____ Provided data
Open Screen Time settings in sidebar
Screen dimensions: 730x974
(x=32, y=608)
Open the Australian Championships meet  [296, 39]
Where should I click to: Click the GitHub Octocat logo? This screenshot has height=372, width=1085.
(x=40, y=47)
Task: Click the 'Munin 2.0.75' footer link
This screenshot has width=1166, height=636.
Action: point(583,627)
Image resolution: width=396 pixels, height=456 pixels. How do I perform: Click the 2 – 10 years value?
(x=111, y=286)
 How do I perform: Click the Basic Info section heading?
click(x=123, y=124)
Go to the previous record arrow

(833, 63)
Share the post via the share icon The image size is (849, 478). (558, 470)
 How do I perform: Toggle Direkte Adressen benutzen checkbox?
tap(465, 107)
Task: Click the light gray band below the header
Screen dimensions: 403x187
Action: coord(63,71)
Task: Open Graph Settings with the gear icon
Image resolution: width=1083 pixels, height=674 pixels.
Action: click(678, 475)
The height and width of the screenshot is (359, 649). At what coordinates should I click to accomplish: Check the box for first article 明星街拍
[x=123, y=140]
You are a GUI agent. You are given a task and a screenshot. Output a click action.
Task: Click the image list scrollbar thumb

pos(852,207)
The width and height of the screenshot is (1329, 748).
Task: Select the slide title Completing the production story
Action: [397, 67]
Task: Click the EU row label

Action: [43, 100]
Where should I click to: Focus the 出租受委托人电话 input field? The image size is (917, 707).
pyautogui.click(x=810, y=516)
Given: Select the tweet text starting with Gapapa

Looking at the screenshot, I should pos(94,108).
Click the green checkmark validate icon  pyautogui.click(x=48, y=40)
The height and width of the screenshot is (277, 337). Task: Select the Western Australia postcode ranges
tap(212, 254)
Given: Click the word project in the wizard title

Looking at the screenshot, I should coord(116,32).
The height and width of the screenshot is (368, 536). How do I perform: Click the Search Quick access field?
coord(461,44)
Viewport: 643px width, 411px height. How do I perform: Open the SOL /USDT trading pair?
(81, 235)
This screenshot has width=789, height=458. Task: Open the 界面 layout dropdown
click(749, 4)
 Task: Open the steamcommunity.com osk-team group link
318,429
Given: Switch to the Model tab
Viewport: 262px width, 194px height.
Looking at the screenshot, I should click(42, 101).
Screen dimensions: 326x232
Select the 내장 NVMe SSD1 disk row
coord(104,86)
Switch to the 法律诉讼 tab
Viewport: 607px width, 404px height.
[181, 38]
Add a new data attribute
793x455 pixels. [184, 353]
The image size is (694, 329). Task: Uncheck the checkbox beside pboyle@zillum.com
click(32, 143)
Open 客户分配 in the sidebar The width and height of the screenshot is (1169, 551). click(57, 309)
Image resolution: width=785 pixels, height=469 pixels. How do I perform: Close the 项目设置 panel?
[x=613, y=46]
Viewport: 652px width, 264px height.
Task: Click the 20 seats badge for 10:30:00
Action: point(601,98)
________
**Task to carry out**
Each entry above is to be set down again in exactly the same words.

**Your response**
Open Screen Time settings in sidebar
Screen dimensions: 730x974
(x=32, y=608)
Open the Australian Championships meet  [296, 39]
Where should I click to: Click the GitHub Octocat logo? This screenshot has height=372, width=1085.
(x=40, y=47)
Task: Click the 'Munin 2.0.75' footer link
This screenshot has width=1166, height=636.
Action: point(583,627)
Image resolution: width=396 pixels, height=456 pixels. How do I perform: Click the 2 – 10 years value?
(x=111, y=286)
 How do I perform: Click the Basic Info section heading?
click(x=123, y=124)
Go to the previous record arrow

(833, 63)
Share the post via the share icon The image size is (849, 478). (558, 470)
 How do I perform: Toggle Direkte Adressen benutzen checkbox?
tap(465, 107)
Task: Click the light gray band below the header
Screen dimensions: 403x187
Action: coord(63,71)
Task: Open Graph Settings with the gear icon
Image resolution: width=1083 pixels, height=674 pixels.
Action: click(678, 475)
The height and width of the screenshot is (359, 649). At what coordinates should I click to accomplish: Check the box for first article 明星街拍
[x=123, y=140]
You are a GUI agent. You are given a task and a screenshot. Output a click action.
Task: Click the image list scrollbar thumb

pos(852,207)
The width and height of the screenshot is (1329, 748).
Task: Select the slide title Completing the production story
Action: [397, 67]
Task: Click the EU row label

Action: [43, 100]
Where should I click to: Focus the 出租受委托人电话 input field? The image size is (917, 707).
pyautogui.click(x=810, y=516)
Given: Select the tweet text starting with Gapapa

Looking at the screenshot, I should pos(94,108).
Click the green checkmark validate icon  pyautogui.click(x=48, y=40)
The height and width of the screenshot is (277, 337). Task: Select the Western Australia postcode ranges
tap(212, 254)
Given: Click the word project in the wizard title

Looking at the screenshot, I should coord(116,32).
The height and width of the screenshot is (368, 536). How do I perform: Click the Search Quick access field?
coord(461,44)
Viewport: 643px width, 411px height. How do I perform: Open the SOL /USDT trading pair?
(81, 235)
This screenshot has width=789, height=458. Task: Open the 界面 layout dropdown
click(749, 4)
 Task: Open the steamcommunity.com osk-team group link
318,429
Given: Switch to the Model tab
Viewport: 262px width, 194px height.
Looking at the screenshot, I should click(42, 101).
Screen dimensions: 326x232
Select the 내장 NVMe SSD1 disk row
coord(104,86)
Switch to the 法律诉讼 tab
Viewport: 607px width, 404px height.
[181, 38]
Add a new data attribute
793x455 pixels. [184, 353]
The image size is (694, 329). Task: Uncheck the checkbox beside pboyle@zillum.com
click(32, 143)
Open 客户分配 in the sidebar The width and height of the screenshot is (1169, 551). click(57, 309)
Image resolution: width=785 pixels, height=469 pixels. How do I perform: Close the 项目设置 panel?
[x=613, y=46]
Viewport: 652px width, 264px height.
Task: Click the 20 seats badge for 10:30:00
Action: point(601,98)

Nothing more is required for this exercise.